(Stored data entries)
____________________

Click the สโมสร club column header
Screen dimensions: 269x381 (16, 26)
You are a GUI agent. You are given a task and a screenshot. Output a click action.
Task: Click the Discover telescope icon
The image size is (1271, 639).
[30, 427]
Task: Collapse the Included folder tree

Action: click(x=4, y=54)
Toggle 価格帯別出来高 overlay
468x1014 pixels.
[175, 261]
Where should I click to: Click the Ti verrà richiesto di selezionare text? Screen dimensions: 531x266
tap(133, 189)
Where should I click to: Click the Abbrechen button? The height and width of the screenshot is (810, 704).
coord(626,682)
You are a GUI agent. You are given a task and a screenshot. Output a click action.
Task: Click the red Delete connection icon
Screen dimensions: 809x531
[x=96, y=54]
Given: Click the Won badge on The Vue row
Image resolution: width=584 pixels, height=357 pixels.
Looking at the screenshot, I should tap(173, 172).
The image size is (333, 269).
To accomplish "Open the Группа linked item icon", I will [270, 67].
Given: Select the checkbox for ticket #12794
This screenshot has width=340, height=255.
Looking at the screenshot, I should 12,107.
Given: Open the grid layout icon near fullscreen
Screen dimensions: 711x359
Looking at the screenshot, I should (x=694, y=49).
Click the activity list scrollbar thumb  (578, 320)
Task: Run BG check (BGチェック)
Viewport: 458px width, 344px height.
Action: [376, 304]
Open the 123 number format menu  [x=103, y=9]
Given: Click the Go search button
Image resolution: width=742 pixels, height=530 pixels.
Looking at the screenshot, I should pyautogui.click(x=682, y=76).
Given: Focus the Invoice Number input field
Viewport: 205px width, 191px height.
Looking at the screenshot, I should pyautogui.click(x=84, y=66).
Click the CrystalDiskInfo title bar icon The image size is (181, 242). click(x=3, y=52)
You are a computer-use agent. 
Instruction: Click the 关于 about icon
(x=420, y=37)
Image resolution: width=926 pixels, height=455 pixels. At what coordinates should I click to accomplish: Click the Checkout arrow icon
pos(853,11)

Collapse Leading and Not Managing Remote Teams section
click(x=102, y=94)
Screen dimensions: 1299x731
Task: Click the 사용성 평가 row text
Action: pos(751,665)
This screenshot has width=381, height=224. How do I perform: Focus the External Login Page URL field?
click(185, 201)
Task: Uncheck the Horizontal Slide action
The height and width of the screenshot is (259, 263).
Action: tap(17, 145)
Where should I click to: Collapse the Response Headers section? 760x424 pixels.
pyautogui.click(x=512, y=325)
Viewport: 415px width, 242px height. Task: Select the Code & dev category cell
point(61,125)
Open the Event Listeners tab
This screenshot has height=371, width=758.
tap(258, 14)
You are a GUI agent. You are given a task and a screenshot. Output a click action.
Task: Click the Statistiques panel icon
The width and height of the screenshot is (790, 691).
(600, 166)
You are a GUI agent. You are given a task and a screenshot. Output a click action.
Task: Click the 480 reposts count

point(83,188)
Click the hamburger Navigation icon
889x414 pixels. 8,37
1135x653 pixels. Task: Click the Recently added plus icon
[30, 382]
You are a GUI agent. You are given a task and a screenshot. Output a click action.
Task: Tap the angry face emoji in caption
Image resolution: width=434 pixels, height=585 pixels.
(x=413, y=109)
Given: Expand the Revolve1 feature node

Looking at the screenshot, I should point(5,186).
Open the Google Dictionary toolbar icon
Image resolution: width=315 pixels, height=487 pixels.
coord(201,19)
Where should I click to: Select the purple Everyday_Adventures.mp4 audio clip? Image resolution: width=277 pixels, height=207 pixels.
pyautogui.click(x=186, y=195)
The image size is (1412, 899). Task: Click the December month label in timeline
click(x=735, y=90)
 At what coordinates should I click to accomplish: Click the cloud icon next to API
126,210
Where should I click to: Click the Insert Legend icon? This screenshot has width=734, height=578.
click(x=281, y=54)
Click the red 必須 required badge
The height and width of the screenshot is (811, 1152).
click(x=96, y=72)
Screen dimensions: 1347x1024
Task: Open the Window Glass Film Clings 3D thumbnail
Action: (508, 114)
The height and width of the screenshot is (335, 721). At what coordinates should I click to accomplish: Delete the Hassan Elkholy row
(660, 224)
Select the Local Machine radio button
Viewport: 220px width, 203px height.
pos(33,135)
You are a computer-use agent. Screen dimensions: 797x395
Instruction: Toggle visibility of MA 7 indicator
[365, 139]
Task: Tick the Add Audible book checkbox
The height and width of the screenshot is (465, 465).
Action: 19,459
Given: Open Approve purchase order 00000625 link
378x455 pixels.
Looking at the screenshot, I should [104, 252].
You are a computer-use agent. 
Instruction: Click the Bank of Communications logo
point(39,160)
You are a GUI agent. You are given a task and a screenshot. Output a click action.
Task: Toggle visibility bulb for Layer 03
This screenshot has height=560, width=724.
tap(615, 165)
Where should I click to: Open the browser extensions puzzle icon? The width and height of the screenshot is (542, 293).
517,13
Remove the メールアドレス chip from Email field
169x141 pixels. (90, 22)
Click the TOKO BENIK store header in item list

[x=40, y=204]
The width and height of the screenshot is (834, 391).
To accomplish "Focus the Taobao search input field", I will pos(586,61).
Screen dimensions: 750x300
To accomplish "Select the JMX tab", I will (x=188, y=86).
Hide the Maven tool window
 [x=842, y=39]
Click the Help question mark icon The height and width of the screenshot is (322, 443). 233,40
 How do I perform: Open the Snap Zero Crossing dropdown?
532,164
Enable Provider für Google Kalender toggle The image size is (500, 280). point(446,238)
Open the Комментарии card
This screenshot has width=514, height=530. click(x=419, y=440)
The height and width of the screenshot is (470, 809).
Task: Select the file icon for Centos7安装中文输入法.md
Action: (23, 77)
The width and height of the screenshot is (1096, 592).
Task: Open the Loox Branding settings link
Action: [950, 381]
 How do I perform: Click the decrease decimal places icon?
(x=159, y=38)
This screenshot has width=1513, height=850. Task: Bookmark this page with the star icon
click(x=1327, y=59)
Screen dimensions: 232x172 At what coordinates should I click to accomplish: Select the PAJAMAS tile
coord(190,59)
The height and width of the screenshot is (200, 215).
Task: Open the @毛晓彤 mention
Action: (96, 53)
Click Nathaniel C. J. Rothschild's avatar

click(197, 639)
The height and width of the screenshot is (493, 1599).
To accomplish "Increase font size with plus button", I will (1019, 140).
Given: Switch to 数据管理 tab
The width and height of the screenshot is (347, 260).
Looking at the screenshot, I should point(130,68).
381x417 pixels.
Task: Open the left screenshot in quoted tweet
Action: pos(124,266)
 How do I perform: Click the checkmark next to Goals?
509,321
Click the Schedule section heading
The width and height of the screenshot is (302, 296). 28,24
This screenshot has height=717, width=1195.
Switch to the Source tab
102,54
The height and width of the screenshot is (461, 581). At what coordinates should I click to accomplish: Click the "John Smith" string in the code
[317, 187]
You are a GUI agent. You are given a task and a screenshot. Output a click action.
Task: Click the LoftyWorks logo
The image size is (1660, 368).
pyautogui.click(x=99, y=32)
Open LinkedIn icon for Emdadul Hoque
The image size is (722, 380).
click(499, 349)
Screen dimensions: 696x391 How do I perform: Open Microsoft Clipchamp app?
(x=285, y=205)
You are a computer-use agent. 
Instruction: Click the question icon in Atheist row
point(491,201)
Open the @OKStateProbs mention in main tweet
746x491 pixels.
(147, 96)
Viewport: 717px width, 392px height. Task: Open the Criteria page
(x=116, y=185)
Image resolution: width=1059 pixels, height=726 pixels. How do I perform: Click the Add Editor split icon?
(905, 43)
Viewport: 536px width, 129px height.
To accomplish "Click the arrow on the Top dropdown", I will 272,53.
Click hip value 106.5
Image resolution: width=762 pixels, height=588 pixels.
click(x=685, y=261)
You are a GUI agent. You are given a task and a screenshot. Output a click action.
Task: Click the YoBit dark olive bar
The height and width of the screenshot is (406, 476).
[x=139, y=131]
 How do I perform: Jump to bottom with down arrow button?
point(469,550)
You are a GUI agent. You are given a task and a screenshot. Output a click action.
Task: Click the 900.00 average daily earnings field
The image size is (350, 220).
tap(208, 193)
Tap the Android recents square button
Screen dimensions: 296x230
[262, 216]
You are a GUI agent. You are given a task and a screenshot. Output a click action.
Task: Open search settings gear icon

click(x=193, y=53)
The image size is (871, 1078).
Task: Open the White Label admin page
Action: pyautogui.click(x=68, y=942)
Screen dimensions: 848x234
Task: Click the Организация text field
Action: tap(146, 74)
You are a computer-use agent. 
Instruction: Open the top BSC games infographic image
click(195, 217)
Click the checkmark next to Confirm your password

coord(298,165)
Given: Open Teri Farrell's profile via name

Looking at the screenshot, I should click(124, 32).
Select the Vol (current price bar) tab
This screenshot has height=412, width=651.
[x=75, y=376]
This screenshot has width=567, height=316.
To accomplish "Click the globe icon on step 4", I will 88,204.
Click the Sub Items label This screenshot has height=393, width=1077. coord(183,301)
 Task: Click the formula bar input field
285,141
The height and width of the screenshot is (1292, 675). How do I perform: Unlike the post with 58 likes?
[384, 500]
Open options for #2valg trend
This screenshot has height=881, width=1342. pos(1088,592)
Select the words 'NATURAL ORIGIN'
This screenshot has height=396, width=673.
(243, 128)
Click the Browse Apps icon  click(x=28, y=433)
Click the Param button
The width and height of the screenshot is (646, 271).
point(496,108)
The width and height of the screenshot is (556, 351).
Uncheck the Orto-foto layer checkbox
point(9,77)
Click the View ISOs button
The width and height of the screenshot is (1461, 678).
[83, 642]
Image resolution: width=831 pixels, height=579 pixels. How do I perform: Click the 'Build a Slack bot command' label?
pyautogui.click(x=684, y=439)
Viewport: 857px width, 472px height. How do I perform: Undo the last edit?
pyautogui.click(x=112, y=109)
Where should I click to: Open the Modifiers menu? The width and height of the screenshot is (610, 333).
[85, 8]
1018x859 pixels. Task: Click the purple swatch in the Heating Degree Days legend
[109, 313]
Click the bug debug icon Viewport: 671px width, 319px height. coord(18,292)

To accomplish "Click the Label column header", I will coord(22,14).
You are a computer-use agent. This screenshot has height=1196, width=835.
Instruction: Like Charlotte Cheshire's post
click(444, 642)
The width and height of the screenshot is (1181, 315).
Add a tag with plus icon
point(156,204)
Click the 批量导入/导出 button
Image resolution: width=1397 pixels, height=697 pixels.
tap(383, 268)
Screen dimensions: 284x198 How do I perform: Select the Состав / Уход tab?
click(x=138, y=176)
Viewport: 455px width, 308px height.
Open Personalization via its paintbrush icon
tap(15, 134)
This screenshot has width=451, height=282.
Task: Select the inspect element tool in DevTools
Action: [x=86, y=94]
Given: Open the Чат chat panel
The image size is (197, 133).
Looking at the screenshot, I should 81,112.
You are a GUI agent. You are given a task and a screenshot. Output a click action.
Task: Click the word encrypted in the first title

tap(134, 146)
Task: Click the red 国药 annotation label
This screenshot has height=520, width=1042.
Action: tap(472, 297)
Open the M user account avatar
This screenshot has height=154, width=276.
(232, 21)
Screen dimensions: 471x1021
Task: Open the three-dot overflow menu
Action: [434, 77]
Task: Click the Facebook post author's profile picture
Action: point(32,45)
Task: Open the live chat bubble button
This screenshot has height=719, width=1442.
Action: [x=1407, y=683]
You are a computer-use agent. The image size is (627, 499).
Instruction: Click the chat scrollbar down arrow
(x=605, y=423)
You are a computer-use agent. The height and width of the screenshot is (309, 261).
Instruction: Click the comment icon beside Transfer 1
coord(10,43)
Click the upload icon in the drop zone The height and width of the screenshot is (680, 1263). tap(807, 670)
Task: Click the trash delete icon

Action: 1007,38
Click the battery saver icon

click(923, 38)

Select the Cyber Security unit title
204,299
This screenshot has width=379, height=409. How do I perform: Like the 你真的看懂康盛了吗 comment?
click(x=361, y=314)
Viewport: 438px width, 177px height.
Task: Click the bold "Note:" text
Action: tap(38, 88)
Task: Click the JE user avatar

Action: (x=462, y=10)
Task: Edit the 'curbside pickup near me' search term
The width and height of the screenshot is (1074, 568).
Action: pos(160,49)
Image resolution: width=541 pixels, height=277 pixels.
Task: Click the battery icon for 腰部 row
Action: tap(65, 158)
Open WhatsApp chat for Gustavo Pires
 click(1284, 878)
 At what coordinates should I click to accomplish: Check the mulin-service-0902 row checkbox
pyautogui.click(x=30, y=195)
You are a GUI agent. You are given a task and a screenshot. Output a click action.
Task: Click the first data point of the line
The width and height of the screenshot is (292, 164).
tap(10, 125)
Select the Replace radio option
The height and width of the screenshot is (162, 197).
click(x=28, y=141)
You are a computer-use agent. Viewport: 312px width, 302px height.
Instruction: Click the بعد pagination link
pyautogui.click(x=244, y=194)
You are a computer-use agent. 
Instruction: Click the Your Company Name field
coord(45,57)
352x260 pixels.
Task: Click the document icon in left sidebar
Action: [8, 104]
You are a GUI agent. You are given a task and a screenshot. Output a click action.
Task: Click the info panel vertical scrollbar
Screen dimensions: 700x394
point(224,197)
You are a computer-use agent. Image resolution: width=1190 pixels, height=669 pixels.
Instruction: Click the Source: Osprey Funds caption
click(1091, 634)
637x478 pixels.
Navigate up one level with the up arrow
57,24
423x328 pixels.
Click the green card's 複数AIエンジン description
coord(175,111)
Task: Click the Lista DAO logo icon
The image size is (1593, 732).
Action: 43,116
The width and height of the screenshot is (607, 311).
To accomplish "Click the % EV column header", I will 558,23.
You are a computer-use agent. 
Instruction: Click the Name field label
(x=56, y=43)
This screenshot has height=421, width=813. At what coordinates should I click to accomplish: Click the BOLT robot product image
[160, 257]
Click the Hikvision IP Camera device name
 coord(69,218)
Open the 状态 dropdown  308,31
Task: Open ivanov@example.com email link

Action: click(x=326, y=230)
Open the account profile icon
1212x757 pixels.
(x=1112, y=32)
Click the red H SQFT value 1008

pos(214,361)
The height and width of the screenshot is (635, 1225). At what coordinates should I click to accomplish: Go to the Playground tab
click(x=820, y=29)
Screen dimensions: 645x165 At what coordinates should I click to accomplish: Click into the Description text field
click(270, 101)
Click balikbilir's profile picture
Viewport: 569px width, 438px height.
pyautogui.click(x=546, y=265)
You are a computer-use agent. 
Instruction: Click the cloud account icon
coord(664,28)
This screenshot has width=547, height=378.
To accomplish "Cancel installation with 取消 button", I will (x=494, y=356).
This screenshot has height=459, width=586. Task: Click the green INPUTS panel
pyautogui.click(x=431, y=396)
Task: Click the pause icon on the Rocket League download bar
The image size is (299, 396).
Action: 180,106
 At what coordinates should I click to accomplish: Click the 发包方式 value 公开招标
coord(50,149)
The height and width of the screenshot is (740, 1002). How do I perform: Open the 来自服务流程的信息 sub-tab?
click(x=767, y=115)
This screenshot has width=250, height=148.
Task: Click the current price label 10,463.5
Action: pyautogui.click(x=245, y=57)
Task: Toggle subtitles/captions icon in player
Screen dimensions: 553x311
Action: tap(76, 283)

____________________

What is needed:
Of the lines above, output exactly those from the line bearing "Task: Open ivanov@example.com email link" through the line bearing "Click balikbilir's profile picture", inclusive.

Answer to this task:
Task: Open ivanov@example.com email link

Action: click(x=326, y=230)
Open the account profile icon
1212x757 pixels.
(x=1112, y=32)
Click the red H SQFT value 1008

pos(214,361)
The height and width of the screenshot is (635, 1225). At what coordinates should I click to accomplish: Go to the Playground tab
click(x=820, y=29)
Screen dimensions: 645x165 At what coordinates should I click to accomplish: Click into the Description text field
click(270, 101)
Click balikbilir's profile picture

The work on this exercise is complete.